> [Parts of the exercise]:
1. Quote the part of the Kubernetes limits text that opens with the words containing "Kubernetes provides a" and closes with "across your cluster.".
2. Extend the Kubernetes limits text from the point where it stops.

-- Text start --

Kubernetes Limits

Introduction

When running applications in Kubernetes, it's essential to control how much CPU and memory resources each container can consume. Without proper constraints, a single misbehaving application might consume all available resources on a node, affecting other workloads and potentially causing system instability.

Kubernetes provides a resource management feature called limits that allows you to set maximum boundaries on resource consumption for containers. Think of limits as guardrails that prevent containers from using more resources than allocated, ensuring fair resource distribution across your cluster.

Understanding Resource Limits in Kubernetes

Resource limits in Kubernetes define the maximum amount of CPU and memory a container can use. When a container attempts to exceed its memory limit, it will be terminated (OOM killed). For CPU limits, Kubernetes throttles the container, preventing it from using more CPU time than specified.

Key Resource Types

Kubernetes primarily manages two types of resources:

CPU: Measured in cores or millicores (m). For example, 500m means 0.5 CPU cores.
Memory: Specified in bytes or with suffixes like Ki, Mi, Gi (1024-based) or K, M, G (1000-based).

Setting Resource Limits

Resource limits are specified in the container's configuration within a Pod specification. Let's look at the basic syntax:

apiVersion: v1
kind: Pod
metadata:
  name: limited-pod
spec:
  containers:
  - name: app-container
    image: nginx
    resources:
      limits:
        memory: "256Mi"
        cpu: "500m"

This configuration limits the app-container to:

A maximum of 0.5 CPU cores
A maximum of 256 MiB of memory

Limits vs Requests

It's important to understand the difference between limits and requests in Kubernetes:

Requests: The minimum amount of resources guaranteed to the container
Limits: The maximum amount of resources the container can use

Here's an example showing both:

resources:
  requests:
    memory: "128Mi"
    cpu: "250m"
  limits:
    memory: "256Mi"
    cpu: "500m"

Practical Example: Deploying an Application with Limits

Let's create a complete deployment with appropriate resource limits for a web application:

apiVersion: apps/v1
kind: Deployment
metadata:
  name: web-app
  labels:
    app: web
spec:
  replicas: 3
  selector:
    matchLabels:
      app: web
  template:
    metadata:
      labels:
        app: web
    spec:
      containers:
      - name: web-container
        image: nginx:latest
        ports:
        - containerPort: 80
        resources:
          limits:
            cpu: "1"
            memory: "512Mi"
          requests:
            cpu: "500m"
            memory: "256Mi"

In this deployment:

We create 3 replicas of an NGINX web server
Each container requests 0.5 CPU cores and 256Mi of memory
Each container has a limit of 1 CPU core and 512Mi of memory

Observing Limit Enforcement

CPU Limits in Action

When a container tries to use more CPU than its limit, Kubernetes will throttle it. This behavior can be observed by running a CPU-intensive task:

# Create a pod with CPU limits
kubectl apply -f - <<EOF
apiVersion: v1
kind: Pod
metadata:
  name: cpu-demo
spec:
  containers:
  - name: cpu-demo-container
    image: ubuntu
    command: ["/bin/sh", "-c"]
    args:
    - while true; do echo "CPU intensive task running"; done
    resources:
      limits:
        cpu: "500m"

-- Text end --
-- Supplied material start --

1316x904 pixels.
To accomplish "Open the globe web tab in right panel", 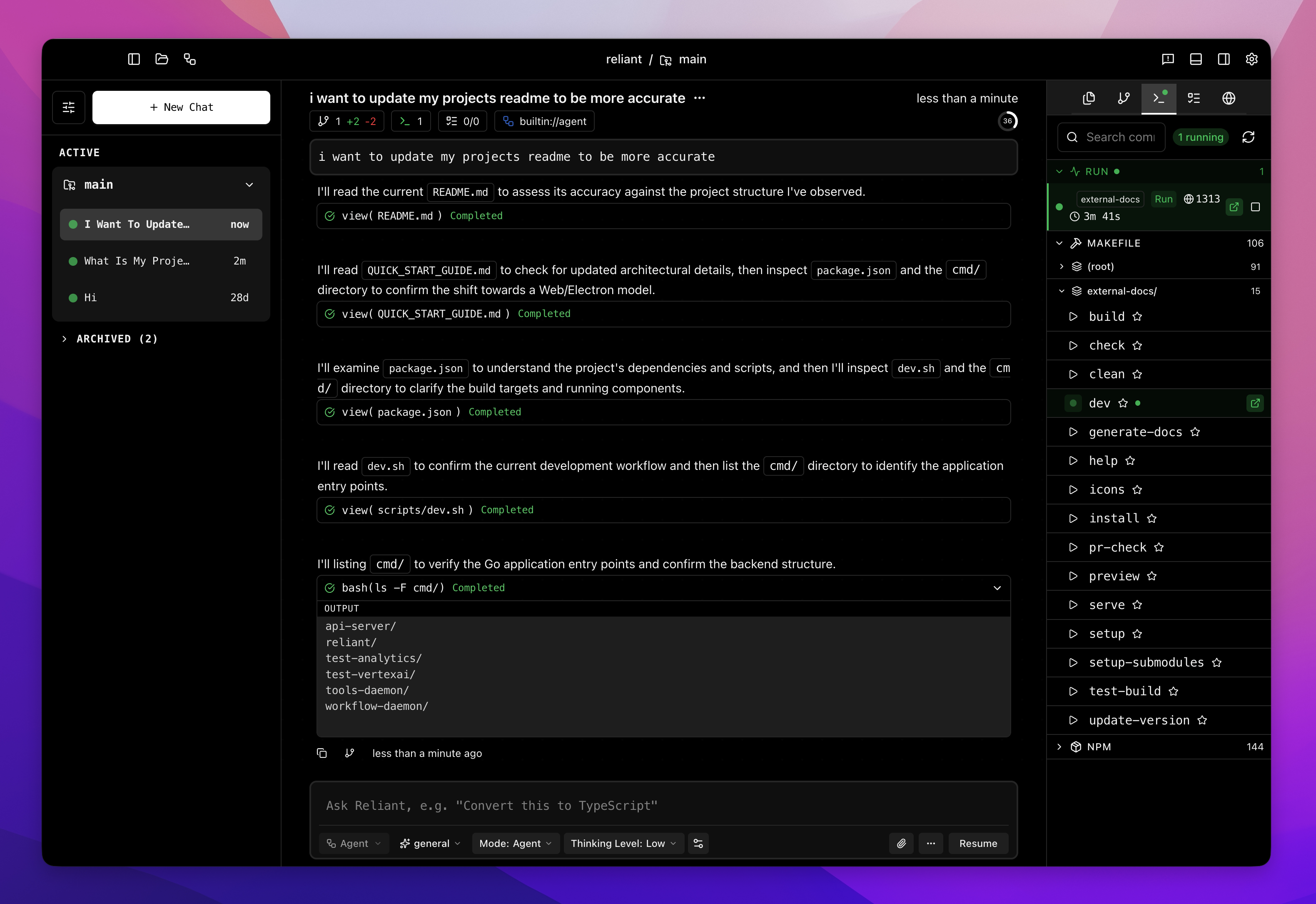I will [1229, 98].
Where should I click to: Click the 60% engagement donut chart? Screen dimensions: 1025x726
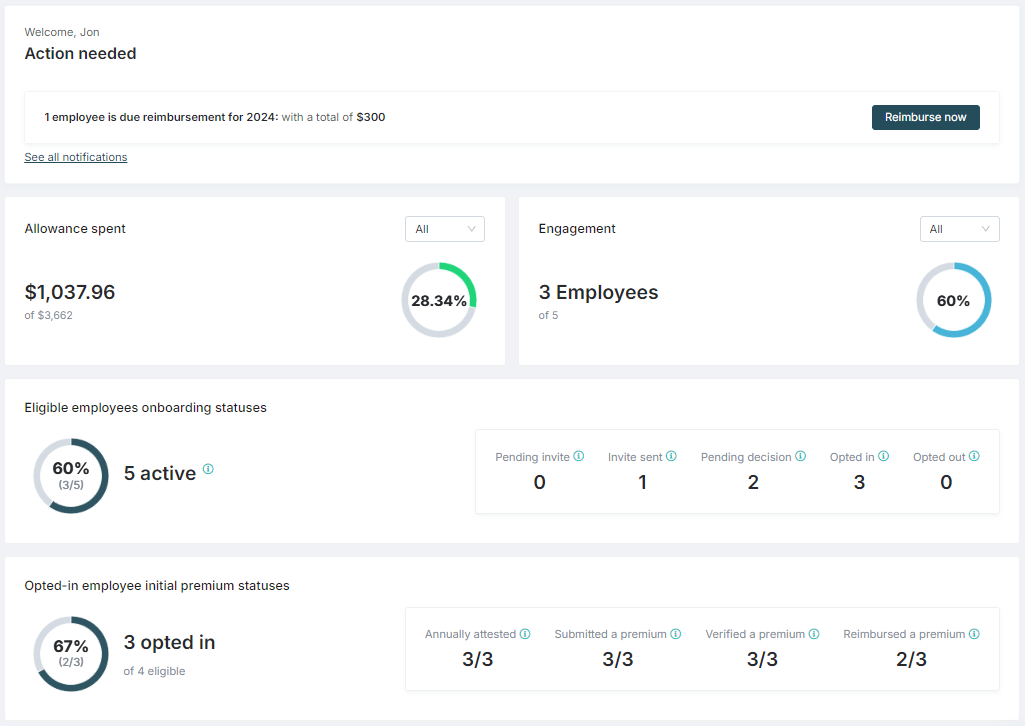coord(953,300)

-- Supplied material end --

> [Expected results]:
1.
Kubernetes provides a resource management feature called limits that allows you to set maximum boundaries on resource consumption for containers. Think of limits as guardrails that prevent containers from using more resources than allocated, ensuring fair resource distribution across your cluster.

2.
EOF

You can observe the CPU throttling by checking the pod's resource usage:

kubectl top pod cpu-demo

Output (example):

NAME       CPU(cores)   MEMORY(bytes)
cpu-demo   500m         10Mi

Notice that the CPU usage is capped at 500m, even though the infinite loop would normally use more.

Memory Limits in Action

When a container tries to use more memory than its limit, Kubernetes will terminate it with an OOM (Out of Memory) error:

# Create a pod with memory limits
kubectl apply -f - <<EOF
apiVersion: v1
kind: Pod
metadata:
  name: memory-demo
spec:
  containers:
  - name: memory-demo-container
    image: polinux/stress
    command: ["stress"]
    args: ["--vm", "1", "--vm-bytes", "300M", "--vm-hang", "1"]
    resources:
      limits:
        memory: "200Mi"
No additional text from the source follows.